GAMING DISORDER
La dipendenza da videogiochi entra ufficialmente nell’elenco delle malattie dell’Organizzazione mondiale della Sanità (Oms). Durante l’Assemblea Generale in corso a Ginevra i Paesi membri hanno votato a favore dell’adozione del nuovo aggiornamento dell’International Statistical Classification of Diseases and Related Health Problems (Icd-11), che contiene per la prima volta il “Gaming Disorder” (dipendenza da videogiochi).

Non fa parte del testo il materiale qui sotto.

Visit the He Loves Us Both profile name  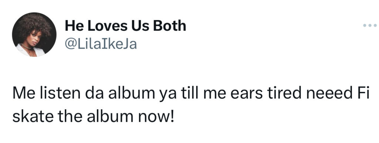point(125,26)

Il nuovo testo, che sarà in vigore dal primo gennaio 2022,viene usato per uniformare diagnosi e classificazioni in tutto il mondo. Il “gaming disorder” è definito come «una serie di comportamenti persistenti o ricorrenti legati al gioco, sia online che offline, manifestati da: un mancato controllo sul gioco; una sempre maggiore priorità data al gioco, al punto che questo diventa più importante delle attività quotidiane e sugli interessi della vita; una continua escalation del gaming nonostante conseguenze negative personali, familiari, sociali, educazionali, occupazionali o in altre aree importanti». Per essere considerato patologico il comportamento deve essere reiterato per 12 mesi, «anche se la durata può essere minore se tutti i requisiti diagnostici sono rispettati e i sintomi sono gravi».

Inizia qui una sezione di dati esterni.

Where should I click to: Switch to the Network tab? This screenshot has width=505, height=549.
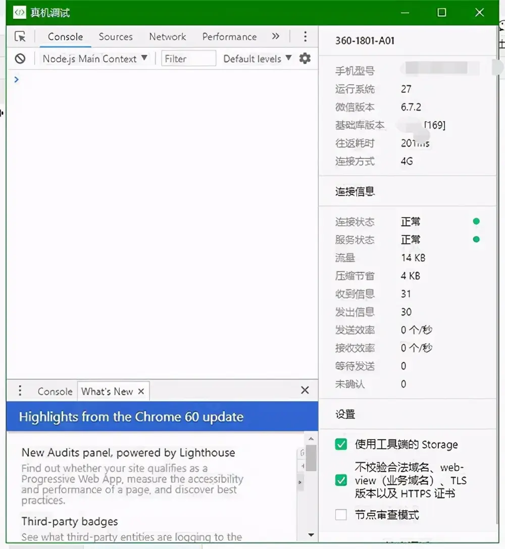pos(167,36)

Sulla percentuale di gamers che diventano patologici, le stime sono molto diverse. Una recente ricerca su Cyberpsichological Behaviour, ad esempio, ha stimato che il 7% dei giocatori online può essere definito dipendente, mentre in altri studi pubblicati il numero varia dall’1,5% dei più ottimisti fino ad una preoccupante percentuale del 20%. Numeri in ogni caso impressionanti se si pensa che in Italia, ad esempio, secondo una ricerca Aesvi-Gfk, ci sono 29,3 milioni di videogiocatori. E secondo alcune stime, nel nostro Paese sarebbero a rischio per “gaming disorder” circa 270mila ragazzi, per la quasi totalità maschi, in una fascia d’età tra i 12 ed i 16 anni.